As for the armies, it would be way better once it's under Europe's control. 

Part of it would protect the European frontiers. 

Each country can be specialized in one area too, and we'd learn much from each other anyways. As long as we can really cooperate. 

It's true it can lead to some problems regarding business, but it's linked to European economy as a whole, which is a total mess anyways. And every country can be specialized in some things. It doesn't matter where one thing is thought and made, as long as the military actions are under the European flag. 

 

Honestly, no country should be able to go and make their war somewhere as they please. I'll always loathe François Hollande for that. It was not France's business to go in Mali and other parts of Africa. It was UN's business. All wars should be UN's business. Europe needs protection of course, but an European army shouldn't go and attack out of the blue. That will only end up leading to some other big wars… But that might be me being an idealist-pacifist there. 


 

I think it's just worked out that way over time - they're the three most widely used languages in the EU. Wherever you go, there's a good chance someone will have knowledge of at least one of them. Not that I'm supporting the loss of cultural or linguistic identity. I'm Welsh, I know all about fighting for your cultural identity.
 

And elements within countries, too.
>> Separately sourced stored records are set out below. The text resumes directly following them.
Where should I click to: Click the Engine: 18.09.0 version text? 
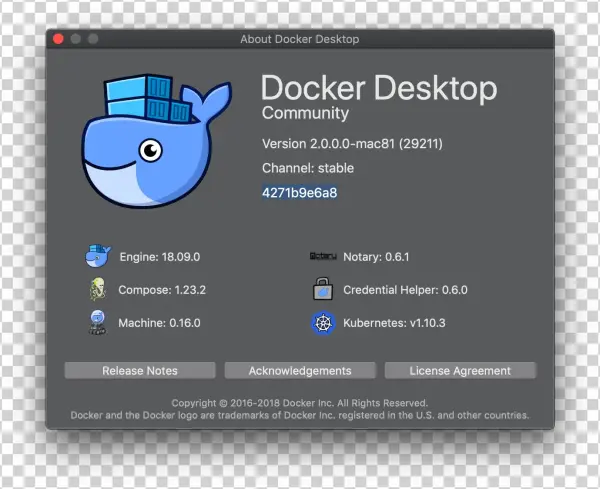[x=160, y=257]
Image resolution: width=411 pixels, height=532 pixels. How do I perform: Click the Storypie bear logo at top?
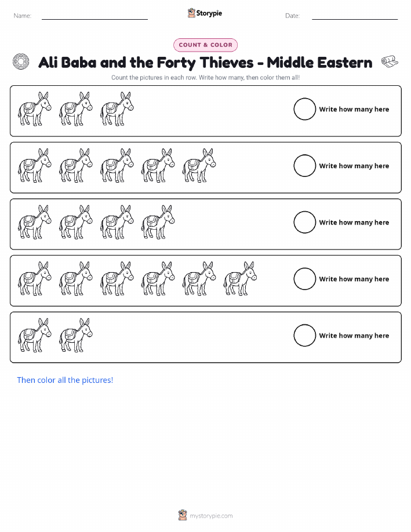[192, 13]
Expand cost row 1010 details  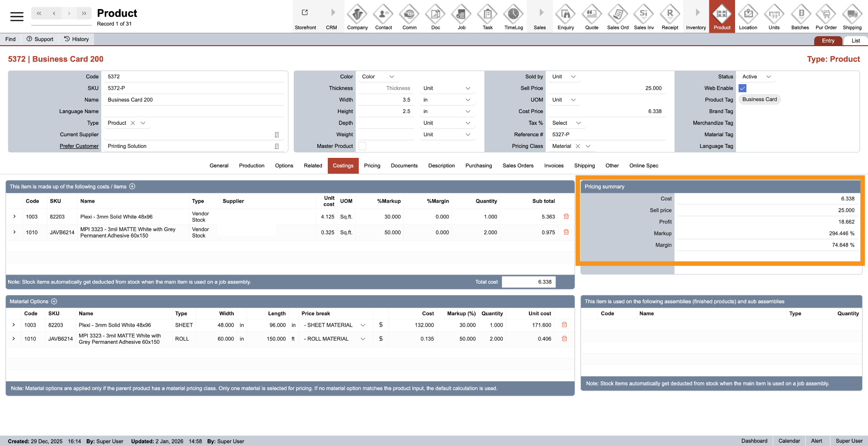[x=14, y=232]
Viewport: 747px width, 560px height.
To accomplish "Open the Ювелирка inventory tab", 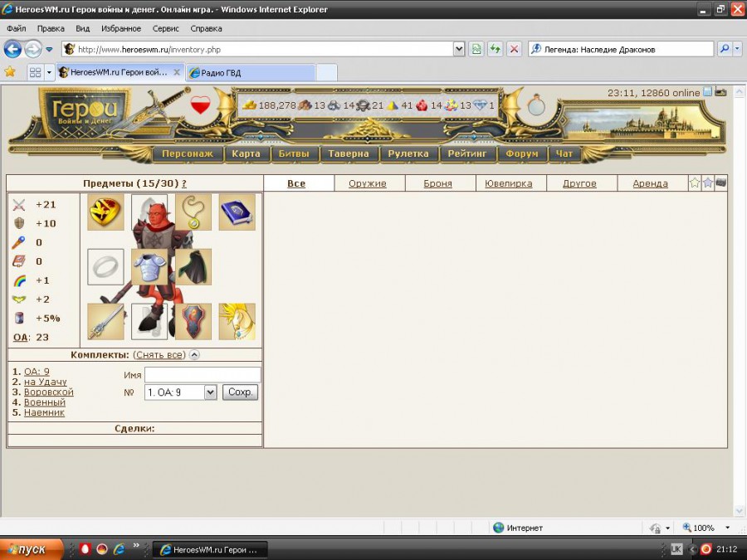I will tap(509, 183).
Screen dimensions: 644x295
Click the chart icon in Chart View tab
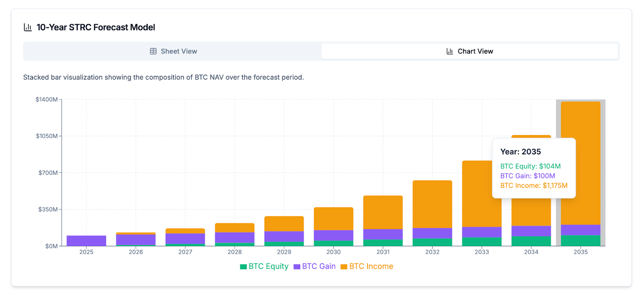coord(450,51)
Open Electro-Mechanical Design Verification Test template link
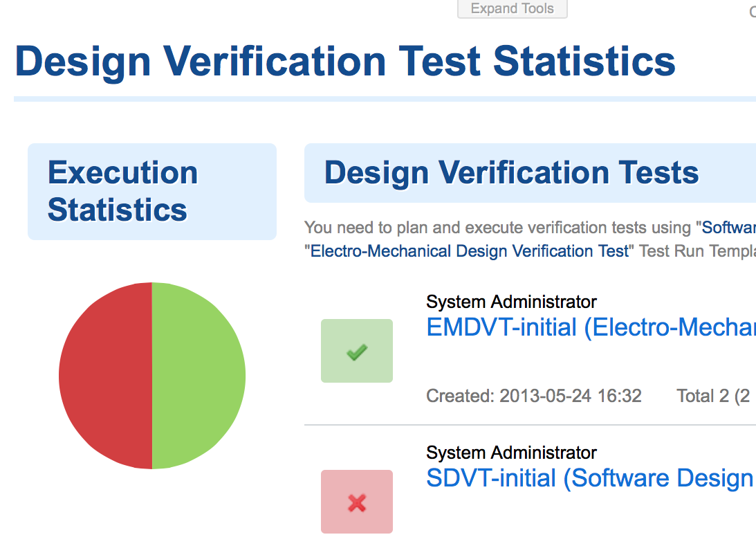 coord(470,251)
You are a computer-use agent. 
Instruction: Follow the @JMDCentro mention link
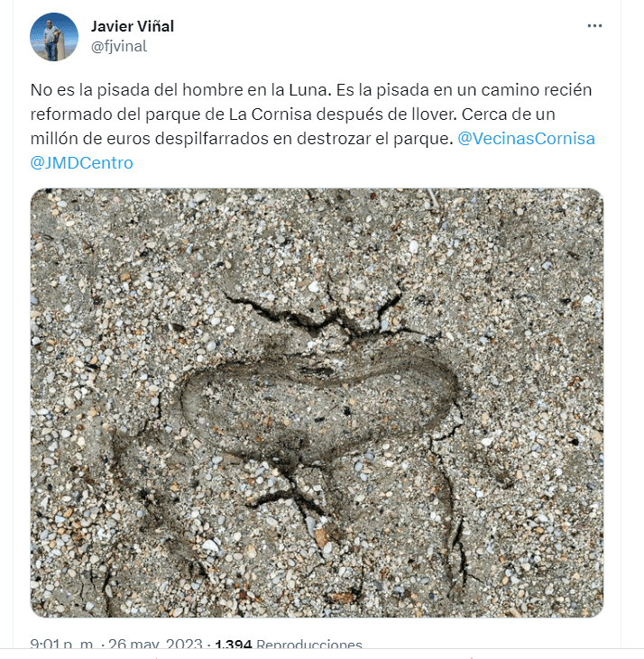pos(81,163)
In the UK, we don't just have Wales, Scotland and Northern Ireland fighting for their identities, the Cornish and Kentish people have issues, too. That's excluding regional variations within those areas (for example, north versus south Walian, issues between the Highlands and Lowlands of Scotland, the Orkneys, the Shetlands, and so on).

I know France will have similar regional issues as well, as does Spain, and that's only the tip of the iceberg where Europe is concerned.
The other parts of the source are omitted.